How is artificial intelligence relevant to your healthcare?

Artificial intelligence (AI) refers to a broad set of computing technologies that are able to perform tasks such as reasoning, sensory understanding, and learning. AI is not one technology – it encompasses many approaches and techniques. For a more in-depth understanding of the different types of artificial intelligence, please read this primer.

There are a number of ways in which your health care can be directly impacted by devices or applications that are powered by AI technologies, for example:

  • For a patient with a chronic condition like type II diabetes: with the help of AI driven applications, a doctor or nurse practitioner can give you information on how to manage your diet and medication remotely. It can also coach you on lifestyle habits and provide other feedback to improve your health. Through sensors and wearables that report changes in your conditions, healthcare providers can know if your health is deteriorating and get in touch with you.
  • For a patient with Parkinson’s disease: AI driven surveys and phone sensors can better track your symptoms. This can help your doctors and caregivers better understand changes over time and the impact of exercise or medication on your condition.
  • As a patient: you might often find that you are interacting with an AI driven chatbot to schedule a doctor’s appointment, to find a clinic in a specific area, for instructions on how to use certain medication, or to accomplish many other tasks.

Why is data relevant to artificial intelligence?

AI and machine learning (ML) processes are driven by algorithms that are tested through large datasets. ML is the most common category of AI techniques in the health care context. It refers to statistical techniques which attempt to ‘fit’ models to data and train the models using large datasets. These techniques use large datasets to test and train the models. For example, doctors and researchers can use large datasets of patient records to understand which treatment has worked for other patients with similar features or underlying conditions.

For AI and ML to drive successful outcomes, they need high-quality, clean and accurate data. Researchers emphasize the need for large, multifaceted datasets that allow ML processes to incorporate as many factors as possible into analysis. Unfortunately, in the United States, healthcare institutions experience a number of issues while implementing electronic health record systems which makes the datasets they produce difficult to work with. They require robust data infrastructure, technical standards and expertise, and are often not compatible across different institutions. These challenges ultimately impact patients and their ability to access their own health data.

How are providers benefiting from applying artificial intelligence?

Researchers and doctors have used and continue to use machine learning techniques to better understand how particular types of treatment will affect patients with certain attributes.

AI can improve a doctor’s ability to diagnose certain medical conditions. For example, more sophisticated types of AI, like deep learning, can help doctors more accurately detect cancer based on scans and images. On their own, doctors may misdiagnose such conditions because cancerous lesions are not always observable to the human eye.  Similarly, researchers at Google use AI to analyze images of retinas and diagnose diabetic retinopathy with over 90 percent accuracy. AI has also shown potential of predicting acute kidney injury two days before it actually occurs.

######

> _What the task asks_
Answer these questions using the text on AI in healthcare.
(a) Which category of AI techniques is the most common in the health care context?
(b) With what accuracy do researchers at Google diagnose diabetic retinopathy from images of retinas?
(c) How long before it occurs has AI shown potential to predict acute kidney injury?

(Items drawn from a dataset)
######

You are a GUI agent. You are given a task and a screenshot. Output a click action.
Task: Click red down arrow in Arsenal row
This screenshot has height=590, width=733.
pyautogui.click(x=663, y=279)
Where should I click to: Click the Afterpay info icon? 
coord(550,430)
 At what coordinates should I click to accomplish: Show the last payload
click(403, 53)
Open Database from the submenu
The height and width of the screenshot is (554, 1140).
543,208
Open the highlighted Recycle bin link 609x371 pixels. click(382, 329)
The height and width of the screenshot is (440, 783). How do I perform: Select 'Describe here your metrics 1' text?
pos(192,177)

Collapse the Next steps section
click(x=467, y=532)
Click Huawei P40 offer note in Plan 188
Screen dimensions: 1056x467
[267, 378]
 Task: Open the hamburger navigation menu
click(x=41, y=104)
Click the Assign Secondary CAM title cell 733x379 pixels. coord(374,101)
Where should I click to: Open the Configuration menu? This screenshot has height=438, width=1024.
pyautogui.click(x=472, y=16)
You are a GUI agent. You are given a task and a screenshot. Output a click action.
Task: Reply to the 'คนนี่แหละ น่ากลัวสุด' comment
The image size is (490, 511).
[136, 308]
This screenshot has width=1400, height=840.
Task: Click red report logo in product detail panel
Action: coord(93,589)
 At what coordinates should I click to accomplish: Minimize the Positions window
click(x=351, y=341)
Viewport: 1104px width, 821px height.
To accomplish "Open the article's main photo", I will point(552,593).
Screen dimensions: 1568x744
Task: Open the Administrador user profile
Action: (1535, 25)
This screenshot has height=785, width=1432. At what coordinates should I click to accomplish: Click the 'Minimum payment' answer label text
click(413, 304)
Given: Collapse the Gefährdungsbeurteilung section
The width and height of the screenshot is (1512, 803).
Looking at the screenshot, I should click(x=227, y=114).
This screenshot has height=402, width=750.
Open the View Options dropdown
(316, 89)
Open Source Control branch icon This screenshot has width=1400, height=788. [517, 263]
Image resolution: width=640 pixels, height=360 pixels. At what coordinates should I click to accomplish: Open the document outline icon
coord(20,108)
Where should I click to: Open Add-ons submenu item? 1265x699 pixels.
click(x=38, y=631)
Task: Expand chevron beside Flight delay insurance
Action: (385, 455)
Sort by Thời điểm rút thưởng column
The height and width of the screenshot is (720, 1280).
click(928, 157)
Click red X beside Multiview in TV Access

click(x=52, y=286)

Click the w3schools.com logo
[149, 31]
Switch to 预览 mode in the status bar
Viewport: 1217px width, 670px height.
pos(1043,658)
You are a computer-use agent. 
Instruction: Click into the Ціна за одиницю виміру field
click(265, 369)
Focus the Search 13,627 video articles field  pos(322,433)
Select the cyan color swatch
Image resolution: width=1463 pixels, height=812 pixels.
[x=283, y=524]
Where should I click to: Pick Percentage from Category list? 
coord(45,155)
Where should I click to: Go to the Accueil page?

######

> _Answer to this exercise_
(a) Machine learning (ML).
(b) Over 90 percent.
(c) Two days.